E se o senhorio só tiver aquele imóvel?
Aí a lei não responde, como aliás, não responde a 99% dos problemas que são levantados. Isto não é uma lei para resolver problemas, é uma lei para criar mais problemas.
Já falaram com o Governo face às críticas que já fizeram?
Não, não houve abordagem nenhuma. O Governo não liga patavina às questões que colocámos a esta política em relação aos proprietários que está a ser seguida.

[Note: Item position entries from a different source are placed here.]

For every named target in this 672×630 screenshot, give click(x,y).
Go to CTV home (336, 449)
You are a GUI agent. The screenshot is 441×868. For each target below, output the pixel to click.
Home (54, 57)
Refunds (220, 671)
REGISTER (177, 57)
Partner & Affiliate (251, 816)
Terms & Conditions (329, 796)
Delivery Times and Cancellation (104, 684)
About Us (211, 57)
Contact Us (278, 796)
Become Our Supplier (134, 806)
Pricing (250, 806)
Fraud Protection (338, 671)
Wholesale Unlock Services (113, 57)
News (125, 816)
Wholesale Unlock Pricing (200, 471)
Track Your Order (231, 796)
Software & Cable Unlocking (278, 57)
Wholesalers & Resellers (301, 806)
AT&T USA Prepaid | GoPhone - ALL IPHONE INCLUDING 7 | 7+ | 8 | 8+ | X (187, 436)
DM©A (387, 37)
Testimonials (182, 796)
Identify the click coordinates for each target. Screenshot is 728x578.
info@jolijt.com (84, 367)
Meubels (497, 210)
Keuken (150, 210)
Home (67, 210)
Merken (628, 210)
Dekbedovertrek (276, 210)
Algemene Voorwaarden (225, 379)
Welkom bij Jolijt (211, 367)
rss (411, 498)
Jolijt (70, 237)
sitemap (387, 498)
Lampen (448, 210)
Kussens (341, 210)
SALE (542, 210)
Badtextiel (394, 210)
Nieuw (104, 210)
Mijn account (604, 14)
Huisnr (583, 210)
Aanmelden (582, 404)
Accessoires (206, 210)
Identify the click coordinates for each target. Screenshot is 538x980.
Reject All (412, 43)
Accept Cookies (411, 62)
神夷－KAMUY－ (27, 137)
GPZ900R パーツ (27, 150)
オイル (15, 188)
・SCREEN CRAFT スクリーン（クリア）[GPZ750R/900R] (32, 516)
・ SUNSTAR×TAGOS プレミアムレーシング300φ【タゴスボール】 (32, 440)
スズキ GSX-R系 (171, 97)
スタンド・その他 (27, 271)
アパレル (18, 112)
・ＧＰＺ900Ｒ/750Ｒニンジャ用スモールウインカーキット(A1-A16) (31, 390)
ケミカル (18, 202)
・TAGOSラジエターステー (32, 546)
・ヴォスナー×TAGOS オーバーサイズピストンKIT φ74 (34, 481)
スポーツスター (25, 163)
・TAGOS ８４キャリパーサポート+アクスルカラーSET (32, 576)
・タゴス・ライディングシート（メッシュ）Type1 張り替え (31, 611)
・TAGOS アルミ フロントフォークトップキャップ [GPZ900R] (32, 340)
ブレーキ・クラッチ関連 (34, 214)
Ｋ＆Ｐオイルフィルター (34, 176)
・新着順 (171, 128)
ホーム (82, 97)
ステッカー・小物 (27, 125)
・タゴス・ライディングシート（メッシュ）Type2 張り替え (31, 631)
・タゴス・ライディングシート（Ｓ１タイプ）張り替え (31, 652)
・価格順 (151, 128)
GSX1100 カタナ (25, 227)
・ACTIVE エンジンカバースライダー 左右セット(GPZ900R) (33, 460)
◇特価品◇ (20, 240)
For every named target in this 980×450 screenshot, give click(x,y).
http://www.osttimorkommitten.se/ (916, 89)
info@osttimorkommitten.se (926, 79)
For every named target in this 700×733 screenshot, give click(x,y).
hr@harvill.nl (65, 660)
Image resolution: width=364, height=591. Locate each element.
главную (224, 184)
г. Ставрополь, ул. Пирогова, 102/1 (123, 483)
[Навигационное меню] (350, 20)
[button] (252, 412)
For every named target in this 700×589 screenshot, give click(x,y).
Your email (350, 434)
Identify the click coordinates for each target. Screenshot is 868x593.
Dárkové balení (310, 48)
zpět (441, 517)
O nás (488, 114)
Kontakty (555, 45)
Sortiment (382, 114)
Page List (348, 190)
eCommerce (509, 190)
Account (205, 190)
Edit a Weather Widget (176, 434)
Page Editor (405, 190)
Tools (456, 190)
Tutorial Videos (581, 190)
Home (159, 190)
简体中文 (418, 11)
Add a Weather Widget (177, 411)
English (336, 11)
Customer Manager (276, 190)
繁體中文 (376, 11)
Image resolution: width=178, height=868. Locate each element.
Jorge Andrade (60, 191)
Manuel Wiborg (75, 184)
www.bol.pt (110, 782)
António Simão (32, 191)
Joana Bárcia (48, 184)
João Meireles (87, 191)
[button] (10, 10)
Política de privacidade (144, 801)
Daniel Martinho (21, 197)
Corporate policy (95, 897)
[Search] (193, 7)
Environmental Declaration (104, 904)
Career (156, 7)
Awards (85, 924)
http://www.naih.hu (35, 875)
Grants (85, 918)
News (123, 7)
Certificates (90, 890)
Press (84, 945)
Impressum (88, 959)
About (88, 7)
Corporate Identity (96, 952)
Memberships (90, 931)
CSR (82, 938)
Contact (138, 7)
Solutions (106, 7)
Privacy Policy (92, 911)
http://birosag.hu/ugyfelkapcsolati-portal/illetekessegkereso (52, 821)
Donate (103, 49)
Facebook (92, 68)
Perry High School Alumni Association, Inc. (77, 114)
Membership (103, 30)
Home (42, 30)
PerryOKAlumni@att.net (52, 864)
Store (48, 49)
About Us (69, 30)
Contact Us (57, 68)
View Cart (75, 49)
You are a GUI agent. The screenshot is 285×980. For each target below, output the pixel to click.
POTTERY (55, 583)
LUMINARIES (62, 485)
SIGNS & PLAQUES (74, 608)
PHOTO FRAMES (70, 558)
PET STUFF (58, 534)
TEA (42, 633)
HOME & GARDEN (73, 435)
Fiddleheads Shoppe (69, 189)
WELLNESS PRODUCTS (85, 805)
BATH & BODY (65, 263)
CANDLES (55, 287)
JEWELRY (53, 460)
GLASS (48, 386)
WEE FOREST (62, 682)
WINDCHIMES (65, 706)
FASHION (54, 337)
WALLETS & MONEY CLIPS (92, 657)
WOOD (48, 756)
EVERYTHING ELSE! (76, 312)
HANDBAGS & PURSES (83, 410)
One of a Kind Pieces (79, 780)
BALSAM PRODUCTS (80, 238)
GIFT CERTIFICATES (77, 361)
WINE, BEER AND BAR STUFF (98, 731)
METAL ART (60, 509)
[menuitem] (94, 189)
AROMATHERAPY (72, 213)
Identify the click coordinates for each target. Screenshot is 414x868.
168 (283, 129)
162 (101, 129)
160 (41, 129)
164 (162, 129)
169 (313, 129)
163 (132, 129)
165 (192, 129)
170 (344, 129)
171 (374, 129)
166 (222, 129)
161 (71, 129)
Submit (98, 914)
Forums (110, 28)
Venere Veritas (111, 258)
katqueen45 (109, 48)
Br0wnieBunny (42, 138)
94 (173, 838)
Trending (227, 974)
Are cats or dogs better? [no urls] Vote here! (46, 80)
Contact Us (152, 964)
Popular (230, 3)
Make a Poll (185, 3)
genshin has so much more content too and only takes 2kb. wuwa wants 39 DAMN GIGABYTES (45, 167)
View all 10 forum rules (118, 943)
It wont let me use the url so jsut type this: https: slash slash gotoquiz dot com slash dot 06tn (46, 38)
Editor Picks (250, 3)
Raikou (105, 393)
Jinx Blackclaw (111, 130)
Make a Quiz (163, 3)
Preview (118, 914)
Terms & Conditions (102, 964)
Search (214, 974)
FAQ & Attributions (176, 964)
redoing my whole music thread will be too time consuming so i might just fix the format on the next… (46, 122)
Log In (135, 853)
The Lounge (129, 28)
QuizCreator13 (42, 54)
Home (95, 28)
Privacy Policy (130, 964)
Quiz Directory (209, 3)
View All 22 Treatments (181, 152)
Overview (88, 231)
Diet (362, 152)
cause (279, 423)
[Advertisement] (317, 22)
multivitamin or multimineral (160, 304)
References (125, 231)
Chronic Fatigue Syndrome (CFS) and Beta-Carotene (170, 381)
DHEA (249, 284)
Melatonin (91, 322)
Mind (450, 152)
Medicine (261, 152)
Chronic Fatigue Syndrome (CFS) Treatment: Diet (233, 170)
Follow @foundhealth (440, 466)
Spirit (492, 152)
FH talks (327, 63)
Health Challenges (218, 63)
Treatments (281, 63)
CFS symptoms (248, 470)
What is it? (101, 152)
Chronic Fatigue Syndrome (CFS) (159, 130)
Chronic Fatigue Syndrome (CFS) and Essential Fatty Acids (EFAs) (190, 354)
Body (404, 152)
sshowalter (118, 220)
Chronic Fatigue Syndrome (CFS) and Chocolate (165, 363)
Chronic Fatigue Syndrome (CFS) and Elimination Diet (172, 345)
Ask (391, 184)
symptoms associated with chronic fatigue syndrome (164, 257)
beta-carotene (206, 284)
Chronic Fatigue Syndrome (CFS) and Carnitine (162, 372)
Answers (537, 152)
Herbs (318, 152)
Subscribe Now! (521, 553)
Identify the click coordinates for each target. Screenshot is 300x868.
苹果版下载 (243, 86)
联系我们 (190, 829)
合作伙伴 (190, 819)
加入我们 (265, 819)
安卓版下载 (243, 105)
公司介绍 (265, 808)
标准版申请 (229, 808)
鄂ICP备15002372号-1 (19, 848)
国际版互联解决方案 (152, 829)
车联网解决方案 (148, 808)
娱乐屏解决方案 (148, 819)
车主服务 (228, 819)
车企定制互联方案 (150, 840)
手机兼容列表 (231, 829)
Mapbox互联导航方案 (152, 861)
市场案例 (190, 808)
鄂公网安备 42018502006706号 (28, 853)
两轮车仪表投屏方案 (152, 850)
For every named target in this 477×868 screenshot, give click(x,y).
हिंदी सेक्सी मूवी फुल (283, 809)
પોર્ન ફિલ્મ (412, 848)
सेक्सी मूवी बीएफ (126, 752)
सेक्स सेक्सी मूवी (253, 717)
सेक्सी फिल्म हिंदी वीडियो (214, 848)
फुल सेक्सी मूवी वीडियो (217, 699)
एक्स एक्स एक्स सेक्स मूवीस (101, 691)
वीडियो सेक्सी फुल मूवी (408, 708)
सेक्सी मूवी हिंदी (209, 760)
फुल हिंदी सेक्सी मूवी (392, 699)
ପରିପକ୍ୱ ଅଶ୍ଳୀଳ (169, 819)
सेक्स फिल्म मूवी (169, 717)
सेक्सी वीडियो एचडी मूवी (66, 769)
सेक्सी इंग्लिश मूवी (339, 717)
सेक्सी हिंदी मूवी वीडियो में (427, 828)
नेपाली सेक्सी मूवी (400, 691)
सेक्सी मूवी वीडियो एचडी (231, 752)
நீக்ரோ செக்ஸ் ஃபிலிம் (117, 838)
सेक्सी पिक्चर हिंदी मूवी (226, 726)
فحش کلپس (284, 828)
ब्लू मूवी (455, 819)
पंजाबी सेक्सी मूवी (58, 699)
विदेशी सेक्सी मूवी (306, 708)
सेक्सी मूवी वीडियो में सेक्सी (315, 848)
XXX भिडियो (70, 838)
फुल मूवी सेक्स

Ao mesmo tempo, dizem que vai haver subsídios para isto e para aquilo etc. e as casas até vão ser arrendadas mas, ao mesmo tempo, impõe o arrendamento coercivo que é uma coisa que não aceitamos.
Os inquilinos pedem que seja o Estado o primeiro a dar o exemplo, depois as IPSS e fundos de investimento até chegar aos proprietários…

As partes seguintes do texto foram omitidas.